The chances of successfully quitting are greatest when a smoker becomes symptomatic from a complication of smoking; the physician’s influence is considerable in this context. The details of a comprehensive smoking cessation program are presented elsewhere (see Chapter 54), but a few considerations are relevant for persons with peripheral artery disease. Nicotine gum or transdermal patch can serve as a useful cessation aid by minimizing nicotine withdrawal; however, nicotine may induce vasospasm. Although nicotine therapy is probably not contraindicated in claudication because vasospasm usually does not play a major role, the gum or patch, if used, should be prescribed and monitored with care.
Exercise
Daily exercise, especially walking, remains a cornerstone of the treatment program. Mechanisms include improvements in flow-mediated arterial dilation (endothelial function), muscle metabolism, peak oxygen consumption, red cell movement, and pain threshold. Physical training significantly increases pain-free walking distance, 6-minute walk performance, brachial artery flow-mediated dilation, and quality of life. The best results are achieved with supervised group programs, but a home-based program complemented by group support can also achieve significant improvement. Results are best in patients with stable peripheral artery disease with or without intermittent claudication symptoms. Persons with rest pain, ulceration, unstable angina, congestive heart failure, severe lung disease, or arthritis may have more difficulty achieving best outcomes. Benefit becomes evident within 3 months of initiating an exercise program.

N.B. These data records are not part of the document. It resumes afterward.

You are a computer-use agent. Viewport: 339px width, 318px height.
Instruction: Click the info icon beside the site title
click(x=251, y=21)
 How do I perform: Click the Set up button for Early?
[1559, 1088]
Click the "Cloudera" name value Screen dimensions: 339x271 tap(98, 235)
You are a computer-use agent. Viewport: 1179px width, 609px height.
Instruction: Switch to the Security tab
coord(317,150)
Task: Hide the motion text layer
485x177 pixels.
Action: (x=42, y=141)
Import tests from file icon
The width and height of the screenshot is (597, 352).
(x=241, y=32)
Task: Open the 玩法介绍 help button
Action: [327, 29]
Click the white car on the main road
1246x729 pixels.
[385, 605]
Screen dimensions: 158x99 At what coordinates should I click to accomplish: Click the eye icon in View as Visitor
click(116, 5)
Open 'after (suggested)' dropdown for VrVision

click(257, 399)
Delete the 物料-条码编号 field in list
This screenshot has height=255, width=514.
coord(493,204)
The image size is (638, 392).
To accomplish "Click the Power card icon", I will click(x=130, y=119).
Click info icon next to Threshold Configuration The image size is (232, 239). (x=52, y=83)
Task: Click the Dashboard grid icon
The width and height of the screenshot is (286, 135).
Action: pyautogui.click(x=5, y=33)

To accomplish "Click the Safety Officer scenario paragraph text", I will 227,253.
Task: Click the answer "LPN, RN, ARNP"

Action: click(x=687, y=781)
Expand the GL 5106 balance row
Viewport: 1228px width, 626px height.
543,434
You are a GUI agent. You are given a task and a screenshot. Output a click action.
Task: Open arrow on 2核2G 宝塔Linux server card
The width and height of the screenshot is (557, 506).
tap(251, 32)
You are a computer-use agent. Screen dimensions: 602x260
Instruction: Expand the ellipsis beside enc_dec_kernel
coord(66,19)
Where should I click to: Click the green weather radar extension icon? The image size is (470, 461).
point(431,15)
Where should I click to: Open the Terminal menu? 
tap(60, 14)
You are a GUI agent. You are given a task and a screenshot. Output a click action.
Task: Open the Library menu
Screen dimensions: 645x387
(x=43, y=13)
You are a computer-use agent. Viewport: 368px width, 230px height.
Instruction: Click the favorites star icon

Regularity of exercise is more important than intensity or duration, although at least 30 min/d of continuous leg exercise appears to be necessary. Walking is optimal, but any form of dynamic exercise will suffice, including stationary bicycling, stair climbing, engaging in water aerobics, or using low-impact aerobic training equipment. Adding some resistance training improves functional capacity, particularly stair climbing. An exercise program can also reduce cardiovascular risk significantly (see Chapters 18 and 31).